**TASK DIRECTIONS:**
Quote the joke collection below word for word, from "Yes I run a" to "own decisions now.".

**EXERCISE PASSAGE:**
···
Yes I run a porn site. It was an accident.
I called the neighbor boy a ruffian, and now I’m writing a terse note in calligraphy to send off to his mum via carrier pigeon.
Welcome to middle age. Your bladder makes its own decisions now.
When you’re angry with someone, It helps to sit down and think about the problem .. 🤔
therapist: so what’s the problem?
me: i have crippling self-doubt
therapist: are you sure?
me: …
therapist: …
me: no
Don’t believe cartoons. No matter how hard you throw a toilet plunger, it won’t actually stick to someone’s face.
Hypothesis, hypotenuse and hippopotamus are the same words
Stay woke, sheeples
I was feeling depressed, then saw a guy with one arm and thought “oh man, I could be getting so much more sympathy if I was missing an arm!”
Me: how much for the seal Dracula
Zoo keeper: that’s a walrus
Interviewer: I want to ask you a question, and your answer must be quick.
Me: Okay.
Interviewer: 12 + 37 = ?
Me: Quick
I wonder what song The Little Mermaid was singing when she viciously ripped a clam in half to make that cute bikini top
When I’m dead, I’m going to haunt offices and say, “OooOoo… why are you using your mouse?… hit Control-C… you’re taking forever…”
Apparently, you can only say “Look at you! You got so big!” to kids.
Old girlfriends tend to get offended.
Who knew?
CRIME SCENE INVESTIGATOR: the cause of death is blunt force trauma
CRIME SCENE INVESTICROCODILE: I think your rounded snout looks stupid
I can count on one hand the number of times I’ve visited Chernobyl… it’s 14
Whenever I’m ordering takeout they ask if I need three sets of utensils and the answer is always obviously yes
My favorite child is the one who can always find the remote.
···
Dataset entries:
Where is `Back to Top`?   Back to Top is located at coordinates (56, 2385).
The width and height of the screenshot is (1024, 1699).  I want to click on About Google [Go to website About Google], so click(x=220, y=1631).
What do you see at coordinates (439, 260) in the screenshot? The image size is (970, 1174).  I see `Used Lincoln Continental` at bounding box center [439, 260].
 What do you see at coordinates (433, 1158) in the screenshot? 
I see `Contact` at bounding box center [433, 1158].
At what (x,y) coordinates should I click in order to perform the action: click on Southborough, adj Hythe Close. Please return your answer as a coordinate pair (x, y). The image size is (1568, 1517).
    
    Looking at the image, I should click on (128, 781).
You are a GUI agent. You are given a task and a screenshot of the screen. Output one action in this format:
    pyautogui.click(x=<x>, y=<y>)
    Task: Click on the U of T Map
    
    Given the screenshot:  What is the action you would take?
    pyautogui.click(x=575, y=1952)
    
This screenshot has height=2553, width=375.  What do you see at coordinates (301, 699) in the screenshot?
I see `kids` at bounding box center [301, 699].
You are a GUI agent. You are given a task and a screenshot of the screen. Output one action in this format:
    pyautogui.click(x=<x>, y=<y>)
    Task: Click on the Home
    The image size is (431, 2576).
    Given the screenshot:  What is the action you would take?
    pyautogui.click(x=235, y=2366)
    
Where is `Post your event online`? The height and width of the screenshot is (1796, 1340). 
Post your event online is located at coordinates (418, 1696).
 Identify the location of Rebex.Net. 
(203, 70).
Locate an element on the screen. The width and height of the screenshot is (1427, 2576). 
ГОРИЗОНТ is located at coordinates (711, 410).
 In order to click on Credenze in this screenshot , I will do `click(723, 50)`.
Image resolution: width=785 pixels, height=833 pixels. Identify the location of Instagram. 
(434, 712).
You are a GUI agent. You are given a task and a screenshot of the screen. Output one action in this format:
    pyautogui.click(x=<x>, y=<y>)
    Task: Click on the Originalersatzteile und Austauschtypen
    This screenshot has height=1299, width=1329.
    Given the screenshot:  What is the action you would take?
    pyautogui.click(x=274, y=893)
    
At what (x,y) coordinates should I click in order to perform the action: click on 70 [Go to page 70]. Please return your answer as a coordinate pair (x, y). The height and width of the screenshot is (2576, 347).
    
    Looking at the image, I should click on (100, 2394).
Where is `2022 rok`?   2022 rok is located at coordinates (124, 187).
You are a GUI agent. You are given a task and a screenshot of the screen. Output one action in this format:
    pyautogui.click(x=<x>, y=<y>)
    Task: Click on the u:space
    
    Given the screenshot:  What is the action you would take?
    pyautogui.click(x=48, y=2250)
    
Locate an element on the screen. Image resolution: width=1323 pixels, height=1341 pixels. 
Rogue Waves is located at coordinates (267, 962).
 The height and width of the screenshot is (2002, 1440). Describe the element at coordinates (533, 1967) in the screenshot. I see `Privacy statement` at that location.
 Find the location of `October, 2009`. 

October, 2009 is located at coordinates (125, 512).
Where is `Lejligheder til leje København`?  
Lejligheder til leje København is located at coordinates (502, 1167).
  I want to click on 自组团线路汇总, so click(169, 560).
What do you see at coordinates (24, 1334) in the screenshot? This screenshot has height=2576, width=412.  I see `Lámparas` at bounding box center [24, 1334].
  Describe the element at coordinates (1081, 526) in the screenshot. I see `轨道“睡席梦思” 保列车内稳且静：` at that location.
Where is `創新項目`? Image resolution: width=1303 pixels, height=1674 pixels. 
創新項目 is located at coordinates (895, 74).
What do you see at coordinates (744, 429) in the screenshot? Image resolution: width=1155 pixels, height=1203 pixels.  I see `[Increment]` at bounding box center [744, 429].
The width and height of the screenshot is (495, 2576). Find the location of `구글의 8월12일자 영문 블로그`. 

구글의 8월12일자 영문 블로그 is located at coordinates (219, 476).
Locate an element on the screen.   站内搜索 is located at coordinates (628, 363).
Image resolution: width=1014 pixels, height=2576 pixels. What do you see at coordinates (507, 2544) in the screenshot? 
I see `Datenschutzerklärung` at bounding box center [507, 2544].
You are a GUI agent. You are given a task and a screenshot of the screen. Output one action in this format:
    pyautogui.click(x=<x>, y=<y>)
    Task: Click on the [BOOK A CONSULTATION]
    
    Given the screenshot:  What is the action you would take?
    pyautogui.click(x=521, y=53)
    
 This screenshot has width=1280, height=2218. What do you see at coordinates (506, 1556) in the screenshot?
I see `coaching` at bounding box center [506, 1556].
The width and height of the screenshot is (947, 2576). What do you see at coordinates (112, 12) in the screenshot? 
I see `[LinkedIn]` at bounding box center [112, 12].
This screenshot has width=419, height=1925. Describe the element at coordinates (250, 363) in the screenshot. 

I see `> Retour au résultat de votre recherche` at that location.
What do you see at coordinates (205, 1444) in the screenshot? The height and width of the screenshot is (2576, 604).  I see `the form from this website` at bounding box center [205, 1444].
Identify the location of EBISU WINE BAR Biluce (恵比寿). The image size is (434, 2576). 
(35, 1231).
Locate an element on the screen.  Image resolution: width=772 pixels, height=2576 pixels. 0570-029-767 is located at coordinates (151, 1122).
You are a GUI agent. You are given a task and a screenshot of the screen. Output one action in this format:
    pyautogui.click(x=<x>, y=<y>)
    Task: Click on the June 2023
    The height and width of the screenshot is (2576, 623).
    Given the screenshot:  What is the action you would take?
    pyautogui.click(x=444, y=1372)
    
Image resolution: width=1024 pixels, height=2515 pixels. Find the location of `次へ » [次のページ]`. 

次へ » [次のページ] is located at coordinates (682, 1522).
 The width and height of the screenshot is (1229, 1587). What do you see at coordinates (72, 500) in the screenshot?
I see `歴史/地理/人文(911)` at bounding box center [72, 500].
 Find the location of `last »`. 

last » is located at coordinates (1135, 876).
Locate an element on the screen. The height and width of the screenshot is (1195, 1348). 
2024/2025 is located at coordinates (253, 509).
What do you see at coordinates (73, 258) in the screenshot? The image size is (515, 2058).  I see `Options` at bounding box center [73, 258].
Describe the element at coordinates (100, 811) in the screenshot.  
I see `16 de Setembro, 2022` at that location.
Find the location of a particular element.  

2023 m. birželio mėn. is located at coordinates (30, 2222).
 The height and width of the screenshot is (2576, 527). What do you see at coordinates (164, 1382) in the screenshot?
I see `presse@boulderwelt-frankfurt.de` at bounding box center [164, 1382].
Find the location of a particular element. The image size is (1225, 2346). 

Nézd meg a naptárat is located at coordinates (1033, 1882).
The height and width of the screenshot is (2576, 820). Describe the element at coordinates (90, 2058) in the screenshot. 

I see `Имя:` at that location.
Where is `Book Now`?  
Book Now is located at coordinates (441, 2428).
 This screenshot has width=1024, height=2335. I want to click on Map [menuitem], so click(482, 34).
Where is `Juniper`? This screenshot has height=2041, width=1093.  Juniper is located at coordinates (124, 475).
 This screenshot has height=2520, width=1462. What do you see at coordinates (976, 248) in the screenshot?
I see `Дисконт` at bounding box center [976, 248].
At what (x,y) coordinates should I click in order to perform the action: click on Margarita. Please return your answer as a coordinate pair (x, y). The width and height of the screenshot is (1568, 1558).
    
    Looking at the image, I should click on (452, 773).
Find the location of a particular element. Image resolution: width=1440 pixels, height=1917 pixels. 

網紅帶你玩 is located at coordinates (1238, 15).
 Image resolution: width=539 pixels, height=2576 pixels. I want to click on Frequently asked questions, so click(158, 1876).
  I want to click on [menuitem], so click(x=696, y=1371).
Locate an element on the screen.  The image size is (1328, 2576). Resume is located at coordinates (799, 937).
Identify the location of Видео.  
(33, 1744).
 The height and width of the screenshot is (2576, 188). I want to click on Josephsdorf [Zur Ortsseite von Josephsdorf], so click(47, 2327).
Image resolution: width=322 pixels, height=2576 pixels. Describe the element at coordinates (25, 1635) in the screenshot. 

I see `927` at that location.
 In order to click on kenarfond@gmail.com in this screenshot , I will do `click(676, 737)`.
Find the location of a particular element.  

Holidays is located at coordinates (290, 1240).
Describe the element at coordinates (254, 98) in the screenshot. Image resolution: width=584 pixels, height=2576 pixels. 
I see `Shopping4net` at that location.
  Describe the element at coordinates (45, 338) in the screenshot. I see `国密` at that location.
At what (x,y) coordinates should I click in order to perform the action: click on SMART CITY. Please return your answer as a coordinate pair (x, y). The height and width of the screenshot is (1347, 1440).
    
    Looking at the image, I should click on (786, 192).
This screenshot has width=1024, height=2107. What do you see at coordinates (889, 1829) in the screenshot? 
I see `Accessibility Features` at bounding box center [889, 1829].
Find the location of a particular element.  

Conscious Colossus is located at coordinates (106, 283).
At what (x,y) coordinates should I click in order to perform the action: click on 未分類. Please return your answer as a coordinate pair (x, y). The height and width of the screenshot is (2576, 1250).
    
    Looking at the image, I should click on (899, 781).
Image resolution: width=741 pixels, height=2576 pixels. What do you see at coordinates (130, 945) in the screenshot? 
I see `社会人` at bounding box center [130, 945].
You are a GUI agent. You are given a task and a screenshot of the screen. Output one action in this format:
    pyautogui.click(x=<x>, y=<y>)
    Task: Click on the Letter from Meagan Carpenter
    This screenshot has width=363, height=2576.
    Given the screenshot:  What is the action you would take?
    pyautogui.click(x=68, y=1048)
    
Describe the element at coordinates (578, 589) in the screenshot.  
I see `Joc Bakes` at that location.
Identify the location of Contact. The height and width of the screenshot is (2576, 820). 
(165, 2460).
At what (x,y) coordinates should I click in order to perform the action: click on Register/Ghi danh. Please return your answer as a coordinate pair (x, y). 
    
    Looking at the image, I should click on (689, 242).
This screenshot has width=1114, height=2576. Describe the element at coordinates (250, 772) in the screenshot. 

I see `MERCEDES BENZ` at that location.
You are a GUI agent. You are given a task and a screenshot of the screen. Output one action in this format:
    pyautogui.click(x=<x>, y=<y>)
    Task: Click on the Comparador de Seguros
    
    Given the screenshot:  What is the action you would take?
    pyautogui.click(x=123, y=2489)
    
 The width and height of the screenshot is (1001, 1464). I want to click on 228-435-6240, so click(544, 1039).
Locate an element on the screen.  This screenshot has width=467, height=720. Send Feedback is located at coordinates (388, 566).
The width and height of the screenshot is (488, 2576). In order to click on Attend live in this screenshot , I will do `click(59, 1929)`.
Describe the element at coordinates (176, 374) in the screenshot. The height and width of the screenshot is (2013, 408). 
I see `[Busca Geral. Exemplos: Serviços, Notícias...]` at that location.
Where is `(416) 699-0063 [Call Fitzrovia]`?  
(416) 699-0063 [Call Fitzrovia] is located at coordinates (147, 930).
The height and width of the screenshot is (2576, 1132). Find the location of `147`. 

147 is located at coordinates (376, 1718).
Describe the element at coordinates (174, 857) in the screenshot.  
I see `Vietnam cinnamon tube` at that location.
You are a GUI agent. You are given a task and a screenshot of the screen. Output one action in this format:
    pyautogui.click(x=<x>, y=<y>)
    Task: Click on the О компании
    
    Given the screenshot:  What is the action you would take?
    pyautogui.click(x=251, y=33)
···
**RESULT FOR THIS EXERCISE:**
Yes I run a porn site. It was an accident.
I called the neighbor boy a ruffian, and now I’m writing a terse note in calligraphy to send off to his mum via carrier pigeon.
Welcome to middle age. Your bladder makes its own decisions now.